*What the task requires*.
Below are records; transcribe only the line with "The height and width of the screenshot is (768, 1366)." and those after it, through the last line, without any change.
(Beginning of Data to examine)
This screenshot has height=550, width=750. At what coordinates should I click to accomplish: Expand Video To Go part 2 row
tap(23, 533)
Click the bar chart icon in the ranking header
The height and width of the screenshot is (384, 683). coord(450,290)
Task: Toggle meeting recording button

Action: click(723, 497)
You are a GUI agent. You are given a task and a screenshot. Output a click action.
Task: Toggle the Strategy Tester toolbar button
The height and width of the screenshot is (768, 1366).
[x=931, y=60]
(End of Data to examine)
*Solution*.
The height and width of the screenshot is (768, 1366).
[x=931, y=60]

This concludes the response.